Every person has a “microbiome” living on the surface of their skin—a diverse mini-ecosystem of microorganisms, or small living things that are individually undetectable without a microscope. Recent research has revealed that patients with eczema—a chronic condition marked by rashes and itchy skin—have a markedly different skin microbiome compared to those without.
In a perspective article published in Nature Microbiology, Yale dermatology instructor and post-doctoral fellow Ian Odell and professor of Immunobiology Richard Flavell discussed the findings of researchers working at the Genome Institute of Singapore. The research article by Kern Rei Chng and his team compared the abundance of all the microbes on the skin of normal individuals to those with eczema.

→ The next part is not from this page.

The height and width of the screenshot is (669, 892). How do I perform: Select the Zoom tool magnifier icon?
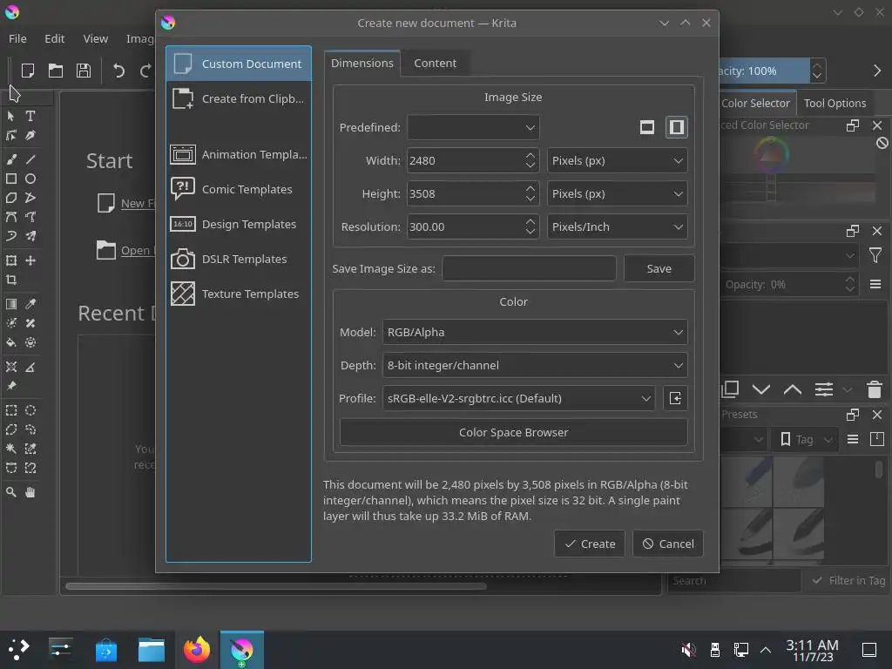click(x=10, y=492)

For humans with and without eczema, the skin is home to a vast array of microorganisms, including bacteria and fungi. Different areas of the skin provide various types of habitats, depending on their location, number of folds, thickness, and amount of hair and glands. Different types of microbes preferentially occupy these diverse niches. These mini-ecosystems depend on a delicate balance of conditions, just like macro-ecosystems such as coral reefs. Disruption to this balance within the skin lead to skin conditions and infections.
Chng’s team hypothesized that these mini-ecosystems may play a major role in the manifestation of eczema symptoms. In order to explore this idea, Chng studied the skin microbiome of adult patients with eczema. According to Odell and Flavell, the most effective technique that Chng and his team used to obtain data on the patients’ microbiomes was repeatedly applying and peeling off a strip of tape on their skin 50 times. This method saturated the piece of tape with skin cells and microbes, allowing it to become a snapshot of an individual’s skin microbiome.

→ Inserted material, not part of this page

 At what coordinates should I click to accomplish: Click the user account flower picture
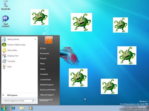point(49,40)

Typically, patients with eczema experience periods called flares when the rash worsens, and periods called remissions when the skin improves or even seems to recover completely. It was previously discovered that during flares most of the bacterial diversity on the skin is lost and predominated by Staphylococcus aureus. In Chng’s study, patients with eczema had their skin microbiome sampled during one of these remission periods in order to measure baseline differences that may predispose them to eczema. Samples were collected via the tape-stripping method from patients with eczema and patients without eczema, and then the DNA was extracted and sequenced. Chng’s team used new sequencing technology that allowed them not just to identify the microbes, but also to study their abilities to modify their skin environment.
They found that patients with eczema have bacteria that produce anti-Staphylococcus compounds and trigger a more inflammatory immune response, suggesting that these bacteria were able to thrive in this skin micro-environment due to their ability to inhibit S. aureus. Importantly, the unique bacteria present in eczema were the same as those identified in a similar study performed in Washington, D.C., telling us that the phenomenon occurs in multiple countries and across races and genetic backgrounds.
As of late 2016, the correlation between increased levels of Staphylococcus and eczema is well-established; however, scientists are still investigating whether increased levels of Staphylococcus cause eczema, or if the skin conditions associated with eczema are simply favorable to these bacteria. Currently, crippling Staphylococcus—often with antibiotics—works as a treatment for eczema, but there are many other types of bacteria that also would be affected by these antibiotics, so this treatment is non-specific.
“Ideally in the future we will have more targeted therapies to modify a patient’s microbiome, such as against S. aureus, or [to] target parts of the immune system that control what bacteria live on the skin,” Odell said. A new hope for eczema patients thus includes therapeutics that target a particular species of microbe, which may help to reduce the harmful members of these individuals’ microbiomes while also promoting the survival of the beneficial members.